Thermal emission during X-ray bursts is a powerful tool to determine neutron star masses and radii, if the Eddington flux and the apparent radius in the cooling tail can be measured accurately, and distances to the sources are known. I discuss here a novel method of determining the basic stellar parameters using the data from the cooling phase of long, photospheric radius expansion bursts covering a large range of luminosities. For this purpose, we computed a large set of atmosphere models for burst luminosities varying by two orders of magnitude and for various chemical compositions and surface gravities. We show that the variation of the inverse square root of the apparent blackbody radius with the flux, observed during the photospheric radius expansion bursts from a number of sources at low accretion rate is entirely consistent with the theoretical expectations of the color-correction factor evolution. However, for bursts happening at higher accretion rates the observed evolution is inconsistent with theory, implying that accretion strongly disturbs the neutron star atmosphere. These findings have profound implications for the recent claims on determination of the neutron star radii and masses from such bursts.
Our method allows us to determine both the Eddington flux and the ratio of the stellar apparent radius to the distance much more reliably. For 4U 1724-307, we find a lower limit on the neutron star radius of 13 km, independently of the chemical composition. These results suggest that the matter inside neutron stars is characterized by a stiff equation of state. This is consistent with the constraints coming from the existence of 2-solar-mass neutron stars in binary pulsars.

8 November: Alexandra Veledina (University of Oulu, Finland)
"Accretion in X-ray binaries: imprint of non-thermal particles"

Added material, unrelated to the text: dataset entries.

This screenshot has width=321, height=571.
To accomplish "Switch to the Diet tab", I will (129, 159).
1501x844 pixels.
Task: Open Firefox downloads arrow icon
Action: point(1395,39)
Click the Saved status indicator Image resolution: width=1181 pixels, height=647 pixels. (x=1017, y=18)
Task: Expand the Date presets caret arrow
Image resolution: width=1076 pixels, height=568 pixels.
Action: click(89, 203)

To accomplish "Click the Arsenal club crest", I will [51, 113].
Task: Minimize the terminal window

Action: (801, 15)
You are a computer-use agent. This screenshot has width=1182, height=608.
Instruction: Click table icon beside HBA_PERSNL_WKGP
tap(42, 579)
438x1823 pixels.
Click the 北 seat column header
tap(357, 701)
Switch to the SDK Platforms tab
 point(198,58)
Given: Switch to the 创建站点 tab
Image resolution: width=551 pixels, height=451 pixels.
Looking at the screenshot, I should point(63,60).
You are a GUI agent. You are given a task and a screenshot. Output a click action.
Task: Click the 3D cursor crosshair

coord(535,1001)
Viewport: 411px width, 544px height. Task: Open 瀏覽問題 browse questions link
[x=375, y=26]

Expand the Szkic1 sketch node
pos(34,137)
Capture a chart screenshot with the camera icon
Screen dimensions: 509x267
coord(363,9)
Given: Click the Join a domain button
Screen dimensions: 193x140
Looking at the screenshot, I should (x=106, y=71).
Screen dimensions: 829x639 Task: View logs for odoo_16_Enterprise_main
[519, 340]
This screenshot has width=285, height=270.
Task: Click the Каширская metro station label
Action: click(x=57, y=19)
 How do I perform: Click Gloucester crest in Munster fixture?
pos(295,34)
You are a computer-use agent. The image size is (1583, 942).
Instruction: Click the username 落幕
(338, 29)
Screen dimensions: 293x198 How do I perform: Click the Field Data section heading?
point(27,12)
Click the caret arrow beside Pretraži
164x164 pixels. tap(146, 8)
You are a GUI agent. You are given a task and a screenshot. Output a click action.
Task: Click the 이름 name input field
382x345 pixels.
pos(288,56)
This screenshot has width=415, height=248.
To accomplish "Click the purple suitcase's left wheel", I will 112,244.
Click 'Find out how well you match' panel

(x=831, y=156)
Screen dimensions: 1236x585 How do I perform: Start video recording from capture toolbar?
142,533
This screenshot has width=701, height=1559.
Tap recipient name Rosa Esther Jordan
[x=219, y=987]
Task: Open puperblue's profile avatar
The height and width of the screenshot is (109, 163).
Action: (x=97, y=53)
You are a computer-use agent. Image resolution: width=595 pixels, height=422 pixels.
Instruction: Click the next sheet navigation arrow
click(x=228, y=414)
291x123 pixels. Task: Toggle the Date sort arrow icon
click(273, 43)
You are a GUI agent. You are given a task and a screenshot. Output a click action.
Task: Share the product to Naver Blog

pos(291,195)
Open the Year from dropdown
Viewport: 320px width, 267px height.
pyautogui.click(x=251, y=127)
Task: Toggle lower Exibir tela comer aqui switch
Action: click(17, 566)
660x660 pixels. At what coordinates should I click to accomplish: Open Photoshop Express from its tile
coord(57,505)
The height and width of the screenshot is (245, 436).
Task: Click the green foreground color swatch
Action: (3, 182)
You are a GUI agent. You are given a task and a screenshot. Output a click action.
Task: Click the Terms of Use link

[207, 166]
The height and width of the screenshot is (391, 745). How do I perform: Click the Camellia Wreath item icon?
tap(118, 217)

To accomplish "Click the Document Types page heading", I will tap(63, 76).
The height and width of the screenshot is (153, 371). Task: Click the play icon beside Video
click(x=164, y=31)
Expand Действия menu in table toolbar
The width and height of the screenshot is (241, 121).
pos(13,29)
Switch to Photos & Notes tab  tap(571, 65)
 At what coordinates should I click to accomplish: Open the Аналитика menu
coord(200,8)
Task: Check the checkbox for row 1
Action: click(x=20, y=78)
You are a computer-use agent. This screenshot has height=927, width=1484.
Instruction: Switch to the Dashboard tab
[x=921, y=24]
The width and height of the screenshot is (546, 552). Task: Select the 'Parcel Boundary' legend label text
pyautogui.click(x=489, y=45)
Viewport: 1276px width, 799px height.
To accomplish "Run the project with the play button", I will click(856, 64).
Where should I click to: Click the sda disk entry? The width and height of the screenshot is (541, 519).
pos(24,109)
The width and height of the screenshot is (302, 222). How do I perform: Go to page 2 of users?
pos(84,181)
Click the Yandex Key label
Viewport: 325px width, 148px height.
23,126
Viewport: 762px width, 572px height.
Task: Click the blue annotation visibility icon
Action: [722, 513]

Accreting black holes are among the brightest sources on the X-ray sky. Though being studied over 40 years these objects remain enigmatic, since the very basic questions, such as the accretion geometry, the transformation of gravitational energy into radiation and the source of variability -- are still debated. These objects are usually rather faint in the optical, yet the information contained in these wavelengths is of high importance. The shape of the optical spectrum and its evolution at the state transitions, fast optical variability and its correlation with the X-rays provide us with the irreplaceable tests for the models describing the physical conditions in the black hole vicinity. I will describe the collected multiwavelength data on the spectral and temporal properties of accreting black holes and explain how they all can be understood in terms of hybrid (thermal/non-thermal) hot accretion flow model, developed by us.